Medicare now covers nearly 42 million beneficiaries who are elderly, or who have a severe disability or end stage renal disease. The Medicare Modernization Act of 2003 made many changes to the program – including the addition of an outpatient prescription drug benefit (“Part D”), which will become effective in January 2006. Understanding this new benefit is of paramount importance to the many people who advise senior citizens, and to millions of Medicare beneficaries who will be scrutinizing different prescription drug plans available in their area.
What are the basics of the new Medicare drug benefit design? How many drug plans are in your state and district? Which Medicare managed care plans offer pharmaceutical benefits? What kind of advice should you give a beneficiary who is calling to get help and advice?

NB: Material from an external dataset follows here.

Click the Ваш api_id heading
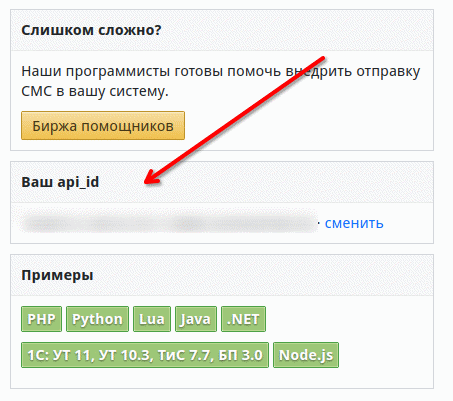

To help answer these questions and more, the nonpartisan Alliance for Health Reform and the Kaiser Family Foundation held a November 7 luncheon briefing especially for congressional staff, including district and state staff, but also of interest to others. Panelists were: Tricia Neuman, vice president and director of the Foundation’s Medicare Policy Project; Jack Vogelsong, director of Pennsylvania’s State Health Insurance and Assistance Program, which provides information and advice on these topics; Beatrice Disman, New York regional commissioner and chair of the Medicare Planning and Implementation Task Force for the Social Security Administration; and Julie Goon, director of Medicare outreach at the Centers for Medicare and Medicaid Services. Ed Howard from the Alliance moderated.